Document:
All three are unexpected results, especially the latter two, which
also specifically contradict manufacturer published data. OTOH, that
the published disk drive reliability data is at significant variance
with real world performance has been suspected/understood for a long
time.
The other recent paper on the subject (USENIX, "Disk Failures in the
real world: What does an MTTF of 1,000,000 house mean to you?"), is
IMO a better bit of research, and matches the overall conclusions of
the Google paper, but doesn't break down the failures in the same way.
...
> First, within the first couple of years of life of a disk drive they
> found no correlation between power cycle counts and failures. And
> while they did see a correlation for older drives, they had some
> caveats.
Well, one of the caveats was that the server disk population they
studied just didn't do much power cycling at all: they were powered
almost all the time. Since IIRC modern disks are designed to survive
50K power cycles (which works out to more than once every hour during a
standard 5-year service life), one would not expect to see any
noticeable failure rate (let alone one sufficient to form any real
correlation) when studying drives that only underwent a few tens or at
most hundreds of power cycles during their lifetime.
To evaluate the rule of thumb that electronic devices tend to fail
during power cycles, one really would need to study a population where
power cycles were far more frequent (both in an absolute sense and with
respect to design values).
Second, they did *not* find a correlation between operating
> temperature and failures (obviously they weren't running any drives at
> 200C, but still most of us would have expected some correlation, even
> within the "normal" operating temperature range).
That certainly used to be the conventional wisdom (the doubling of
failure rate for a 15C temperature rise came from vendor studies IIRC).
However, to state that they found no correlation is incorrect: they
did find a correlation with drives toward the end of their service life
operating in the higher portion of the permitted temperature range (IIRC
the normal design limit is 55C or 60C).
This again is not all that surprising: if temperature-related failures
are the result of accumulated deterioration (as seems intuitively
reasonable), then the older the drive and the higher the temperature,
the greater the accumulation. So given that the drives are designed to
tolerate temperatures up to 55C or 60C, the fact that little difference
is seen between operation, say, at 25C vs. 40C is somewhat less than
astonishing (if one assumes that things like temperature-related
lubrication breakdown may rise steeply as one nears the design limit).

Provided material:
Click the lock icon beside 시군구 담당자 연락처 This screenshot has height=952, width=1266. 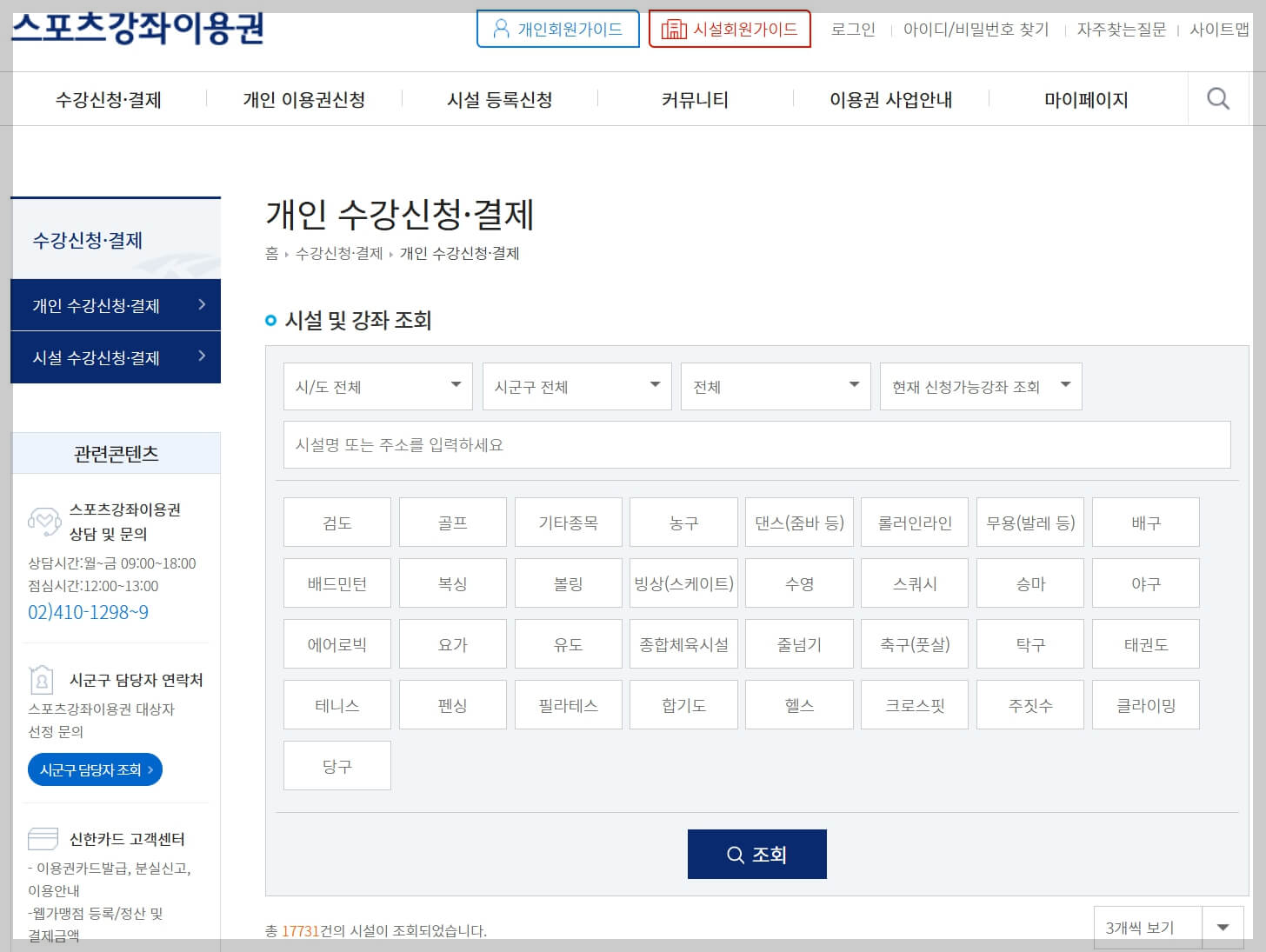pos(43,680)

Required work:
1 – Transcribe everything in the disk reliability thread from "Well, one of" down to "to design values).".
2 – Answer these questions from the disk reliability thread:
(a) How many power cycles does the writer recall modern disks being designed to survive?
(b) What temperature rise was once held to double the failure rate?
(c) What normal design temperature limit does the writer recall?
The material has no connection to the disk reliability thread.

Solutions for each task:
1 –
Well, one of the caveats was that the server disk population they
studied just didn't do much power cycling at all: they were powered
almost all the time. Since IIRC modern disks are designed to survive
50K power cycles (which works out to more than once every hour during a
standard 5-year service life), one would not expect to see any
noticeable failure rate (let alone one sufficient to form any real
correlation) when studying drives that only underwent a few tens or at
most hundreds of power cycles during their lifetime.
To evaluate the rule of thumb that electronic devices tend to fail
during power cycles, one really would need to study a population where
power cycles were far more frequent (both in an absolute sense and with
respect to design values).

2 –
(a) 50K
(b) 15C
(c) 55C or 60C